There’s exciting news on dealing with retinal issues, many of which are diabetes-related: European researchers have developed a new real-time scanner to create a full image of the moving eye, without any blurring. Teaming up with the photonics innovation hub ACTPHAST 4R, scientists at Vrije Universiteit in Amsterdam are moving their scanner concept to demonstrator stage to acquire data much faster than existing optical imaging technologies.
Some degenerative eye conditions like diabetic retinopathy, glaucoma, macular holes, and retinal diseases can progress to blindness if they are not diagnosed in their early stages. Eye abnormalities can be so very subtle in the early phase that standard OCT (optical coherence tomography) can miss these tiny changes. Because our eyes are constantly moving to refresh the visual input, even at a microscopic level, it makes eye imaging very difficult without having blurred images.
Eye specialists use OCT to build up an image of the retina by capturing cross-sectional ‘slices’. But OCT technology has never been fast enough to take a full image of a moving eye without blurring or expecting the patient to sit incredibly still.
Diagnoses of eye diseases that could lead to blindness require good quality images at an early stage. Eye abnormalities can be so very subtle in the early phase that even high-quality OCT can miss these tiny changes. Because our eyes are constantly moving to refresh the visual input, even at a microscopic level, it makes eye imaging very difficult without having blurred images.

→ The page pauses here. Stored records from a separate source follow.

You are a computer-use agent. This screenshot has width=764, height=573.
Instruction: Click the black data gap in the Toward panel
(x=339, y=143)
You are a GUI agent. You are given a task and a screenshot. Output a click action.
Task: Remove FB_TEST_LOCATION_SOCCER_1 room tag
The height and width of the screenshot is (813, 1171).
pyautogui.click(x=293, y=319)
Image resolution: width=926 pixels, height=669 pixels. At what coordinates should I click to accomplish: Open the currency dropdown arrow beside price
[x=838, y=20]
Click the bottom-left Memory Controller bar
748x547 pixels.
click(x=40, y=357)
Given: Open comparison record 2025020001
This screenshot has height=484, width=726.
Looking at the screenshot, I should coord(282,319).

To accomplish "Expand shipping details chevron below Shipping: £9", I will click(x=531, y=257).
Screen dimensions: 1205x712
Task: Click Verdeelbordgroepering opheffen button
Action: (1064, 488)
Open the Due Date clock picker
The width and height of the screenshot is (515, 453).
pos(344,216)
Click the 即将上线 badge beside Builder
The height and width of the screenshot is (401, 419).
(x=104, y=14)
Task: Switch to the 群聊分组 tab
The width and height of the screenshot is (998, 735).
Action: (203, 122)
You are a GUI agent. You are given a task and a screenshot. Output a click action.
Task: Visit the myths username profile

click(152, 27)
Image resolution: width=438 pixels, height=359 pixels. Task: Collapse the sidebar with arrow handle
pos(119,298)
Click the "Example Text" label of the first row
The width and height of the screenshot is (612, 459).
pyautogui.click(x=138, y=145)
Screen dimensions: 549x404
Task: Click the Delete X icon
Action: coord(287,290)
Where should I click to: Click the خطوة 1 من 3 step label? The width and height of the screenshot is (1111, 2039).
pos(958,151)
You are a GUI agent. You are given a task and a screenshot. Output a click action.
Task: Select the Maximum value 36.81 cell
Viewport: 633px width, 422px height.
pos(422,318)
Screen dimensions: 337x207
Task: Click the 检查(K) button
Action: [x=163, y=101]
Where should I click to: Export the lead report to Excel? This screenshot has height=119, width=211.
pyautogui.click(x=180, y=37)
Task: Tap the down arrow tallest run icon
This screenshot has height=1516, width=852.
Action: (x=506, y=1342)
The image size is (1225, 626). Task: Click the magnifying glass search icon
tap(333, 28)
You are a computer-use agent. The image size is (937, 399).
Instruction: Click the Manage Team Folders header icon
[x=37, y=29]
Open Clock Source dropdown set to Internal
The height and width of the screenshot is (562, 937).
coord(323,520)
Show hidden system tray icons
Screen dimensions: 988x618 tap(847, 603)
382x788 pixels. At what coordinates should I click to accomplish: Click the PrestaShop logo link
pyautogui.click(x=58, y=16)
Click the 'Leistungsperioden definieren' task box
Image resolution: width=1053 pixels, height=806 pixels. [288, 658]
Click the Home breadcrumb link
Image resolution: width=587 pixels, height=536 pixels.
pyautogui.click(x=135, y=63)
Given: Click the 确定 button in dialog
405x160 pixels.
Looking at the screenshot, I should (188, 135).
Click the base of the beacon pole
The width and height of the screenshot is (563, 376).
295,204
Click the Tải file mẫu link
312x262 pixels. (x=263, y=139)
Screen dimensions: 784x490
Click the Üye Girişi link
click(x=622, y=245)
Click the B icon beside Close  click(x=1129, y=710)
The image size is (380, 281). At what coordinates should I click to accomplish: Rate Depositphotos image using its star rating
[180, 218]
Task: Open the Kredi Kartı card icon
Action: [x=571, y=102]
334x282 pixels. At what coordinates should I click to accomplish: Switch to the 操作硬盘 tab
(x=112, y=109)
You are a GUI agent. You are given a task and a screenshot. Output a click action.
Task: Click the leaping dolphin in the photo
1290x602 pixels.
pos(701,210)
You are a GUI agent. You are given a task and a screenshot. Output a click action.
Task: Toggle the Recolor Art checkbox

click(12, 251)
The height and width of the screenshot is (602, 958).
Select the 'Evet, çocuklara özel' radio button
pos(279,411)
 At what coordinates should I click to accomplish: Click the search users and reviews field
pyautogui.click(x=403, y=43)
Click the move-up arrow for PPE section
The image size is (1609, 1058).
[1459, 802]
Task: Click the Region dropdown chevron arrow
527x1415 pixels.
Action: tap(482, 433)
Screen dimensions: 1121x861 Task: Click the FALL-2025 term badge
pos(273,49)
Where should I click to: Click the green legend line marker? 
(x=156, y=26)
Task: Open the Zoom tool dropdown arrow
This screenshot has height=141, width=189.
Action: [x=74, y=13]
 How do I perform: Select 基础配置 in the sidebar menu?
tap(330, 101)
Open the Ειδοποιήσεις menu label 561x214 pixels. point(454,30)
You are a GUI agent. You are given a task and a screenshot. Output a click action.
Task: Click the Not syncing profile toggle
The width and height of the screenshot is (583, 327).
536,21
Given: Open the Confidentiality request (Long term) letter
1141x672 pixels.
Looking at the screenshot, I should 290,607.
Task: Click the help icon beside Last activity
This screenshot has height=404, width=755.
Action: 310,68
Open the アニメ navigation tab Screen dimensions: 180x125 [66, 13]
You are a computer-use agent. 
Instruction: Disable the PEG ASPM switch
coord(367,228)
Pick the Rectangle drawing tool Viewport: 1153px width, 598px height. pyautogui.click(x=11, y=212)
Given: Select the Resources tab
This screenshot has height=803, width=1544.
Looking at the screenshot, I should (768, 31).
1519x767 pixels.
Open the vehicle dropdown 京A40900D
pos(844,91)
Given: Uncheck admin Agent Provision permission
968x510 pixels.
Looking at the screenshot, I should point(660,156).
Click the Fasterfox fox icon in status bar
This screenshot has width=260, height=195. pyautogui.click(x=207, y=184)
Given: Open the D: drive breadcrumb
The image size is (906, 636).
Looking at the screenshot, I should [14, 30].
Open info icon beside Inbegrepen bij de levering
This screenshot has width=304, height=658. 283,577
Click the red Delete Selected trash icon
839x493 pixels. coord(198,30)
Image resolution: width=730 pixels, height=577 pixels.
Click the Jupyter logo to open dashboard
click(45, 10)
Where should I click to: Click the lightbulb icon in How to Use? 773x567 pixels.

The new scanner works by acquiring data from the light signal at rapid speeds by ‘bundling’ groups of information together; the rapid switch enables high quality moving footage, or a ‘video’ of the eye.
According to the lead researcher, Dr Imran Avci, of the Department of Physics and Astronomy at VU Amsterdam, OCT “uses ‘eye-tracking’ which involves many elements to do it right. However, by creating an image before the eye moves (in 5-10 sec or so) then there is no need for tracking schemes. The real-time scanner will acquire the light signal data at least hundred times quicker than OCT systems that exist today. As Dr. Avci puts it: “We can speed up the traditional OCT imaging system while keeping its sensitivity at a reasonable value. Our imaging speed improves while the signal to noise ratio is not sacrificed too much. The faster speed makes it possible to image dynamic situations or fast-moving parts of the body, lie the eye”.
The scanner was developed by Dr. Avci’s team in collaboration with ACTPHAST 4R that provide access to the right know-how and equipment to overcome critical photonics challenges, including the invaluable opportunities for hands-on training at the facilities of the top competence centres in the key photonics technologies for the application.
We’ll continue to follow the development of this new technology that has the potential to be a retinal imaging breakthrough to swiftly detect eye disease and prevent blindness.